Late in her teaching career, she became a certified parenting educator and taught parenting classes through the Blaine County School District, the Blaine County Probation Department, Head Start, the Presbyterian Church of the Big Wood, Wood River High School and St. Luke's Wood River Medical Center's Community Health Services, as well as other local groups. She also facilitated support groups for parents and conducted trainings for people working with youth, consulted in private sessions with parents on parenting problems, wrote a column that promoted effective and healthy parenting that appeared twice a month in the Wood River Journal and published a well-received book titled "Parenting Tips for the Strung Out Mom and Dad."

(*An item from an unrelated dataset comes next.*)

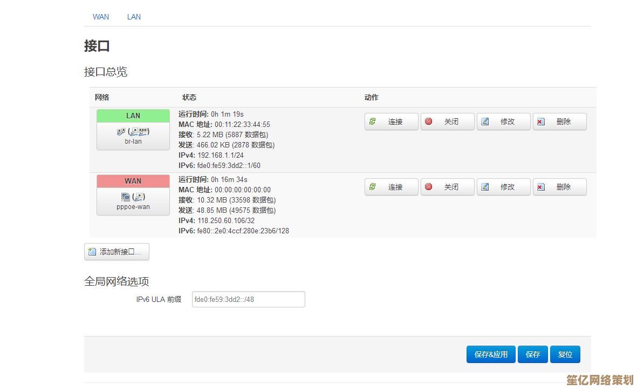Select the green LAN interface badge

pyautogui.click(x=133, y=116)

Ruthann was passionate about the people she loved, which included her blood relatives, her extended family, her many friends and her students. She was passionate about her life's work as a teacher, the causes she believed in and the activities she enjoyed. She loved living in the Wood River Valley. She loved hiking in the summer in the mountains alone or with her women friends. She loved her dream group, her book group, her art groups, her meditation groups and playing the flute at Light on the Mountains Spiritual Center. She loved gardening in her back yard and cooking in her kitchen. She loved watercolor painting. She loved reading books and poetry. Ruthann, in short, loved her life.
Ruthann took responsibility for her own happiness. She decided to be happy despite the insidious cancer and the brutal surgeries, radiation and chemotherapy treatments that ravaged her body. She always exercised positive choices that enabled her to live her life to the fullest, even near the end of her journey when she was in a weakened and diminished physical condition.
Ruthann's buoyant personality, exuberant spirit, perennial optimism and huge heart will be missed by all who knew her. A gathering of family and friends to honor Ruthann will take place on Saturday, July 7, at 2 p.m. at St. Thomas Episcopal Church, 201 Sun Valley Rd., Sun Valley, Idaho. In lieu of flowers, please consider making donations in Ruthann's honor to Hospice & Palliative Care of the Wood River Valley, 507 First Ave. N., Ketchum, Idaho 83340.